Before I get into anything, I want to share a few links – you can check out Britt’s tweets here and tweets from other peeps like myself here. You can also read Britt’s wrap up here and check out others she’s linked to. You can check out the ongoing tweeting here.
Live tweeting my illness related issues was very telling. For me it opened up things I was repressing. It’s one thing to have your rheumatologist tell you that you’re banned from yoga and have to step back to water therapy, but it’s another thing to stop being in denial and realize how very right she is.
I think we spend so much of our time censoring ourselves because what we want to say isn’t popular or polite. Or, as many found during this exercise, we feel whiny when we share about our pain. We think it makes us complainers and nobody likes complainers!
Personally I learned a lot about myself. I learned that I ignore a LOT of pain in my day to day life. Obviously that’s exacerbated with my hip issues right now, but still. I was more aware of the pain because I was more focused on it. It was honestly a mindfulness exercise for me. It gave me an opportunity to check in with my body in a way I hadn’t done in a LONG time.

▶ [Information supplied]
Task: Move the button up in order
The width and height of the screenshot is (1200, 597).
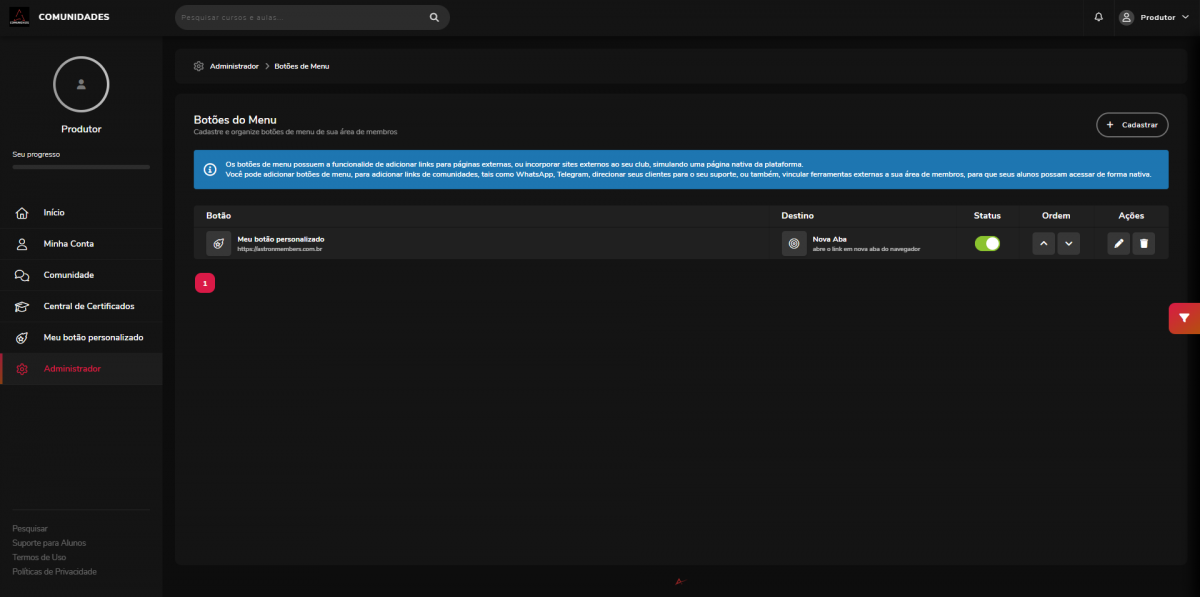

▶ [Task instructions]
**A)** Answer these about the post on live tweeting illness:
(i) What did the rheumatologist tell the writer to give up, and what to step back to?
(ii) According to the post, what do many feel when they share about their pain?
(iii) What kind of exercise was it for the writer, in the writer's words?
**B)** Reproduce the post on live tweeting illness between "I think we spend" and "a LONG time.", inclusive.

▶ [Results for each task]
**A)**
(i) Yoga; water therapy.
(ii) Whiny.
(iii) A mindfulness exercise.

**B)**
I think we spend so much of our time censoring ourselves because what we want to say isn’t popular or polite. Or, as many found during this exercise, we feel whiny when we share about our pain. We think it makes us complainers and nobody likes complainers!
Personally I learned a lot about myself. I learned that I ignore a LOT of pain in my day to day life. Obviously that’s exacerbated with my hip issues right now, but still. I was more aware of the pain because I was more focused on it. It was honestly a mindfulness exercise for me. It gave me an opportunity to check in with my body in a way I hadn’t done in a LONG time.